Extrait du document:
>>

Nos énormes organisations sont devenues difficiles à armer dans une logique de juste suffisance des moyens et des effectifs. Aujourd’hui il est extrêmement difficile de monter un exercice réunissant simultanément les trois niveaux de commandement (Corps, Division, Brigade), d’autant plus que le rythme de nos projections consomme une grande partie de notre ressource humaine en officiers d’états-majors. Il est donc plus raisonnable de revoir à la baisse nos standards d’armement de nos PC. Sans en revenir aux 10 officiers qui armaient un PC de Division en 1914, il y a sans doute un juste milieu à trouver.
Enfin face aux nombreuses menaces découlant d’un conflit de haute intensité qui peuvent remettre en cause le fonctionnement de nos PC, leur survivabilité devient un enjeu majeur. Il faut donc poursuivre la réflexion en explorant les critères de survivabilité à l’aune des technologies nouvelles et innovantes. Dans son étude sur « le commandement opérationnel face aux enjeux de la haute intensité », l’IFRI[7] a défini, dans le schéma ci-dessous, les principaux critères de survivabilité avec les défis à relever.
Ces défis sont nombreux, parfois, antinomiques, voire incompatibles, il faudra donc comme souvent trouver et accepter un compromis entre le souhaitable et le possible. Mais aucune piste ne doit être négligée dans la réflexion que conduisent nos états-majors sur ce sujet.
Une organisation et un fonctionnement à redéfinir dans un cadre doctrinal, partagé en interarmées comme avec nos alliés, permettant de préparer de futurs engagements en haute intensité
En termes d’organisation, la vocation de nos PC reste inchangée. Il s’agit toujours de permettre la compréhension de la situation, d’éclairer la décision du chef en proposant des modes d’action pertinents et de conduire l’action en produisant des ordres et des comptes rendus. Pour autant, il faudra en profiter pour redonner de la subsidiarité et de l’autonomie de décision aux échelons subordonnés, SCORPION devrait le permettre. Mais surtout, l’entrisme pratiqué parfois par l’échelon supérieur dans la conduite des opérations du niveau N-1, voire N-2, ne pourra pas être de mise dans un conflit de haute intensité où les zones d’affrontement seront nombreuses, d’autant plus que la simultanéité des combats sur toute la profondeur de la zone d’action et le rythme élevé de la manœuvre ne le permettront pas.
Les travaux doctrinaux ou d’organisation de nos PC doivent prendre en compte le caractère obligatoirement interarmées de nos structures opérationnelles de commandement. Cette intégration interarmées sera un problème complexe à résoudre avec des SIC pas toujours interopérables, même si le futur Système d’information des armées (SIA) devrait améliorer la situation. Je suis convaincu qu’il faut également, dès le temps de paix, s’entrainer et travailler ensemble au sein des états-majors opérationnels pour être pleinement opérationnel le jour J. Or, malheureusement avec des effectifs comptés l’armée de l’Air ne s’est jamais vraiment investie dans l’armement de nos structures de PC HRF comme le CRR/FR. La politique du complément opérationnel arrivant la veille de l’exercice atteint vite ses limites. Pourtant, je doute que dans un conflit de haute intensité avec une supériorité aérienne partagée ou largement contestée toutes les opérations aériennes puissent être commandées depuis MONT-VERDUN dans la banlieue lyonnaise, l’actuel emplacement du CDAOA[8].

<<

Données fournies:
>>

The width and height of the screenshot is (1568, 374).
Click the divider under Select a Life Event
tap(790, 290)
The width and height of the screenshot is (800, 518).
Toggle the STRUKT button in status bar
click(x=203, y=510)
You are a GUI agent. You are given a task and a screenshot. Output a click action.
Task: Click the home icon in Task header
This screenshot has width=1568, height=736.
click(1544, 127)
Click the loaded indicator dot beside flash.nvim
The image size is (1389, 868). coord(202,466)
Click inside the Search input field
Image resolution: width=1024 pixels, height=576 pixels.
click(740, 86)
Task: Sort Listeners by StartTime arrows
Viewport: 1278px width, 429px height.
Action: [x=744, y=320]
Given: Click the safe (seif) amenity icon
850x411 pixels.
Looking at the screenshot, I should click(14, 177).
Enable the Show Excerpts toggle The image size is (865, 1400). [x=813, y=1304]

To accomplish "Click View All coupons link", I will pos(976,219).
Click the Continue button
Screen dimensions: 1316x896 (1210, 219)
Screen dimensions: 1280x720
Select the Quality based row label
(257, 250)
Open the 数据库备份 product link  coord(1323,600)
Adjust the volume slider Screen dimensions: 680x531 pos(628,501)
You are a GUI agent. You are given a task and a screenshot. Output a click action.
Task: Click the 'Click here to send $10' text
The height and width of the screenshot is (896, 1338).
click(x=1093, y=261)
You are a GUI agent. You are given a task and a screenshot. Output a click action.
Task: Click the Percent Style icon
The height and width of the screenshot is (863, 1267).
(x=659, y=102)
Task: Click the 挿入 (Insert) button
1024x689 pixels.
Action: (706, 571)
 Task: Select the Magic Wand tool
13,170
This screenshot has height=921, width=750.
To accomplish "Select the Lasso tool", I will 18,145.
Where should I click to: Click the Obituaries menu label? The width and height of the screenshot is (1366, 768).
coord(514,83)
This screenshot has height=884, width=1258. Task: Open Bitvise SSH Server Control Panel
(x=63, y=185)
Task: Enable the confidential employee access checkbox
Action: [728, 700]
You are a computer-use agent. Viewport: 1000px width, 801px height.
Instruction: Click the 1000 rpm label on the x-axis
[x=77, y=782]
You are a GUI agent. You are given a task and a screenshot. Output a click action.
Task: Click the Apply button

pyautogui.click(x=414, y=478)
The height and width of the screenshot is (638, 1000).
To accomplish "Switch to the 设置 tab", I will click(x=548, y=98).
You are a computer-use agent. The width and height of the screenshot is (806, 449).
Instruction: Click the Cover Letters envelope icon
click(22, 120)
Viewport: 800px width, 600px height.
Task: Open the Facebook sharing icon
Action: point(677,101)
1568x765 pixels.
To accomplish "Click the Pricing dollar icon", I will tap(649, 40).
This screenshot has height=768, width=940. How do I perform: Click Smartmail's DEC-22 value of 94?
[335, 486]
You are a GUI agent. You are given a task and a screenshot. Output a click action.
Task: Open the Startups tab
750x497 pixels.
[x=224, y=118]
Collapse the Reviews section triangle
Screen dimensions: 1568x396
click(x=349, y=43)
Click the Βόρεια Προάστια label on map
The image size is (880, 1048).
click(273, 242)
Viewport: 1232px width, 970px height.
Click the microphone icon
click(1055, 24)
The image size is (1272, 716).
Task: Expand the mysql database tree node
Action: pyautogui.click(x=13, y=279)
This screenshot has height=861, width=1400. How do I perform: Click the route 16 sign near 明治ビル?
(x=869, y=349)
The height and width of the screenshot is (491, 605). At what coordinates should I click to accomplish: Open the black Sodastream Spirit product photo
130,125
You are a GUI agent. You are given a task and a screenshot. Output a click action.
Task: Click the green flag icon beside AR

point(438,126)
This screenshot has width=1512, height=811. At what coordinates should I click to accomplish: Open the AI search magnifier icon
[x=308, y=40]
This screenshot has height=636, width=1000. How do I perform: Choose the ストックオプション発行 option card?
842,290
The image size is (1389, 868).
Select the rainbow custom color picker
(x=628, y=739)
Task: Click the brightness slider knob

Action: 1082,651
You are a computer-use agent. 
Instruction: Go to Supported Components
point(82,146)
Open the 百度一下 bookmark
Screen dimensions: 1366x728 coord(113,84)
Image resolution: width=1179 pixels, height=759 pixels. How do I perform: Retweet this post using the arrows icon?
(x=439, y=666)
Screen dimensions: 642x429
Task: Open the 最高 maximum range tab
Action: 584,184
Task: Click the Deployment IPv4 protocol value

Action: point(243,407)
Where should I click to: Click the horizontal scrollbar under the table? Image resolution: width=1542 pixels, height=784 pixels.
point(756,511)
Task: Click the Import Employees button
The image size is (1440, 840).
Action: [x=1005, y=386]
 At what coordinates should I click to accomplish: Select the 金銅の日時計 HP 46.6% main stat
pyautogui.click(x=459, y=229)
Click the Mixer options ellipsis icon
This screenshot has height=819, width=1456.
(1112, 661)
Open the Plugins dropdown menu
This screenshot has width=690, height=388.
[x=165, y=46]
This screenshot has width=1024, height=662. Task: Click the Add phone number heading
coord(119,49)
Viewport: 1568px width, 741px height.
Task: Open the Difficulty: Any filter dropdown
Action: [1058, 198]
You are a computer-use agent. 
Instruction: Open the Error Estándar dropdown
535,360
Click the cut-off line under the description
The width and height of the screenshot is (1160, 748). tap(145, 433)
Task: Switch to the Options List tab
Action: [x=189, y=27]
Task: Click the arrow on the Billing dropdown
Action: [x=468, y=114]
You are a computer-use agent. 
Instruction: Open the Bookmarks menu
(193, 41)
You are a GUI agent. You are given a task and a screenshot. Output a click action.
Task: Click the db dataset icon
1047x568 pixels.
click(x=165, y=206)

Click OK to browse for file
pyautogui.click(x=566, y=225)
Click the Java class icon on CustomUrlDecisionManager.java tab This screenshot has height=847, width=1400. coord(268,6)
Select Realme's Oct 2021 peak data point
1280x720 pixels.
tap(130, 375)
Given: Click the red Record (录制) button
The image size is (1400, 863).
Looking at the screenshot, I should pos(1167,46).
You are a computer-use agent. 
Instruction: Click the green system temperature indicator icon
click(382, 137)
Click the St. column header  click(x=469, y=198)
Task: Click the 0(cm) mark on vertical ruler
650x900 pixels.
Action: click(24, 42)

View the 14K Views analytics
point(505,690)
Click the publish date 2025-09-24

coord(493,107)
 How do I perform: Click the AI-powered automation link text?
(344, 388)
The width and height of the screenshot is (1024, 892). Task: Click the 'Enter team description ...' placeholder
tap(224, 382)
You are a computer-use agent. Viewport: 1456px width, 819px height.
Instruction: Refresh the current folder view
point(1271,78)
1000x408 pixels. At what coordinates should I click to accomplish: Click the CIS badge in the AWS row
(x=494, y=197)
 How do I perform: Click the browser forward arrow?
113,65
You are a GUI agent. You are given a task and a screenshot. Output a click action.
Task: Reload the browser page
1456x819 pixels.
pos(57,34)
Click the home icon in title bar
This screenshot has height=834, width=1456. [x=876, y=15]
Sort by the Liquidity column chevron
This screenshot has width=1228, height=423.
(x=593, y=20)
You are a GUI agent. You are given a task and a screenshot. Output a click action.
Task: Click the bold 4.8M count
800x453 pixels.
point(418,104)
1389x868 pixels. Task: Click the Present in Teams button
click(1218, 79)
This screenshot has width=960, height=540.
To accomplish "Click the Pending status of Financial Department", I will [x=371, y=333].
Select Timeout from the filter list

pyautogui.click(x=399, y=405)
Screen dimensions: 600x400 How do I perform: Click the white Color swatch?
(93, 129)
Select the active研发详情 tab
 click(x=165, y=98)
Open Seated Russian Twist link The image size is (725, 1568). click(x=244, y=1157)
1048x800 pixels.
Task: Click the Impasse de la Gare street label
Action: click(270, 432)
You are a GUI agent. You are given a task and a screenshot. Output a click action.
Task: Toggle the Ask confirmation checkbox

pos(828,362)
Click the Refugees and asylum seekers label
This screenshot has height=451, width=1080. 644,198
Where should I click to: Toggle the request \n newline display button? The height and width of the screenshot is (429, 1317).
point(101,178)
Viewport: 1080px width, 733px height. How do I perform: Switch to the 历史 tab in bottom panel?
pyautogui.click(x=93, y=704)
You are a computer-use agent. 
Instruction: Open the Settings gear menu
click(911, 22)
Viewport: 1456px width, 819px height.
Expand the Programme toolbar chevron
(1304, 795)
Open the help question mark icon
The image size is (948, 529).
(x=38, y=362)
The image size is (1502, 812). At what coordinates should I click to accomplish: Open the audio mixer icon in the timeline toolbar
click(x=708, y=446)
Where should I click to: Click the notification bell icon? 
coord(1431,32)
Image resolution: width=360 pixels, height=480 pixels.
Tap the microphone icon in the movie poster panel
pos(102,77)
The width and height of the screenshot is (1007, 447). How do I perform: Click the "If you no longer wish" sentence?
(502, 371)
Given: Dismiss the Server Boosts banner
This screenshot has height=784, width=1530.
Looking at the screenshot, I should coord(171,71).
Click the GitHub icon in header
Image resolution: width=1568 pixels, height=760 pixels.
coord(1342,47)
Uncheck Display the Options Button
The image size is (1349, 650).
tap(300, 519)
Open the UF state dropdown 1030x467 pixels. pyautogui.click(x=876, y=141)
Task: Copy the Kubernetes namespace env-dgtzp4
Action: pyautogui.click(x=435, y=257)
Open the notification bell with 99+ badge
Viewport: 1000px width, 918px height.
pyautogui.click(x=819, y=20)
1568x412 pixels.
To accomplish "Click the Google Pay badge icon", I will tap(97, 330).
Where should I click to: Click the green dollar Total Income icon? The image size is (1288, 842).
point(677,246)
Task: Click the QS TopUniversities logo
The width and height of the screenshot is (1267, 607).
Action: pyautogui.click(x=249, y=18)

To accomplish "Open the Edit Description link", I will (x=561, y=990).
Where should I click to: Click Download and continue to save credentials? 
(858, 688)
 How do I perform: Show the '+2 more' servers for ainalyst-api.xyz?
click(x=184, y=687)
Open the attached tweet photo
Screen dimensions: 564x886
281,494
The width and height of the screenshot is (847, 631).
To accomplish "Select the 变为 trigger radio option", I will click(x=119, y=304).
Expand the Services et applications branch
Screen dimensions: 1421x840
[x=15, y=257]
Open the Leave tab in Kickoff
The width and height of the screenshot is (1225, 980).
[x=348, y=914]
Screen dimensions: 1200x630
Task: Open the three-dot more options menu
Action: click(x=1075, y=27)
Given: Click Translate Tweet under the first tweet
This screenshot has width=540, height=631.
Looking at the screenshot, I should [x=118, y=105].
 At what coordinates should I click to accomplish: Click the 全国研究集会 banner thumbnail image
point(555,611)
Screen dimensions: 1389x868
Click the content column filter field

<<

Travaux:
1) Modifiez le passage de l'extrait sur les postes de commandement qui va de « Enfin face aux » jusqu'à « sur ce sujet. » inclus, en remplaçant « survivabilité » par « résilience ».
2) Reprenez la rédaction de l'extrait sur les postes de commandement à la suite de sa dernière phrase.

Corrigé des exercices:
1)
Enfin face aux nombreuses menaces découlant d’un conflit de haute intensité qui peuvent remettre en cause le fonctionnement de nos PC, leur résilience devient un enjeu majeur. Il faut donc poursuivre la réflexion en explorant les critères de résilience à l’aune des technologies nouvelles et innovantes. Dans son étude sur « le commandement opérationnel face aux enjeux de la haute intensité », l’IFRI[7] a défini, dans le schéma ci-dessous, les principaux critères de résilience avec les défis à relever.
Ces défis sont nombreux, parfois, antinomiques, voire incompatibles, il faudra donc comme souvent trouver et accepter un compromis entre le souhaitable et le possible. Mais aucune piste ne doit être négligée dans la réflexion que conduisent nos états-majors sur ce sujet.

2)
Il faudra également réfléchir à l’utilisation des Forces spéciales dans ce type d’engagement et comment mieux coordonner leur action avec celle des forces classiques car le partage de certains moyens, notamment les vecteurs de la 3e dimension, sera encore plus difficile à arbitrer que dans nos engagements asymétriques actuels.
Nous n’échapperons pas non plus à une réflexion sur la place de la multinationalité dans la construction d’une coalition devant faire face à un conflit de haute intensité. Le caractère multinational de nos futures coalitions sera toujours une constante mais il faudra trouver des partenaires motivés et surtout prêts à payer le prix du sang, qui sera sans doute très élevé dans ce type d’affrontement.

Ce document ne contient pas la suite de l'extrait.